Conheço poucas histórias como a de Hartmut Esslinger e Steve Jobs. A história de como o primeiro alterou a aparência dos computadores da Apple para o célebre branco-neve que todos conhecemos. Um processo longo e paciente entre dois profissionais reconhecidos pela indústria antes e depois desta colaboração que os livros de história foram obrigados a incluir. Dotados de talento e ego em doses tão entoxicantes que me parece um milagre terem podido partilhar a mesma sala, por uma vez que fosse. Fizeram muito mais do que isso.
Esslinger pensou, planeou e apresentou a Jobs várias e diferentes possibilidades de design para os computadores da Apple. Contam eles que de todas as vezes as ideias foram apresentadas da mesma forma, prontas a implementar e devidamente defendidas. Quase sempre a resposta foi
– não. Faz outra vez.
E ele fez. Outra vez e outra e outra, até que uma vez, uma só vez, a resposta foi outra
– Sim. Vamos usar isto.
Desta vez, como em todas as anteriores, o designer foi pago pelo seu trabalho, manteve os seus objectivos e condições de trabalho inalteradas, e o cliente pode escolher o trabalho que quis para a sua empresa.
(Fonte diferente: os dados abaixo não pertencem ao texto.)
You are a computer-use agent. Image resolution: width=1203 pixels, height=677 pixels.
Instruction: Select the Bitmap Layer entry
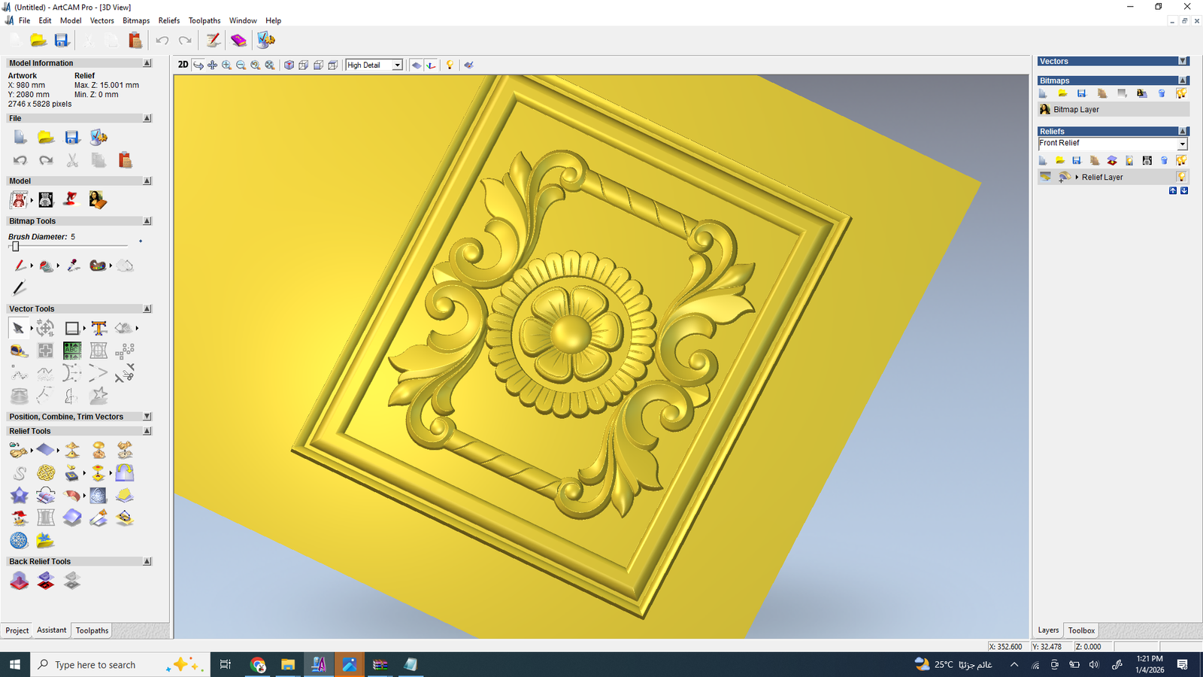(1076, 110)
Conto sempre esta história com a sensação de estar a mentir. E, não é porque as personagens são quem são, com todo o exagero que há nas histórias que deles se contam. É porque sinceramente, na minha vida profissional, em todos os projetos criativos em que trabalhei, nos últimos 15 anos, não me lembro de ter visto nada assim. Não me levem a mal os talentosos, ambiciosos e generosos, criativos e clientes, com quem tenho trabalhado. Aprendi muito com quase todos vocês, e o que não aprendi, francamente, foi quase sempre porque não fui capaz, naquele momento, pelo menos. Mas, nunca, em nenhum momento, me lembro de saborear esta rotina de trabalho em que a exigência é apenas a normalidade e a rotina é tão-só fazer muito-bem. Conheço bem demais o cansaço do fazer muito-e-bem e o aborrecido que é viver-se o não-faz-ninguém.
Gostava só de conhecer mais histórias para contar em que as personagens não são avaliadas pelo sucesso do seu trabalho mas pelo seu trabalho. Gostava mesmo
(pode ser agora mesmo, em resposta a esta história, se quiserem).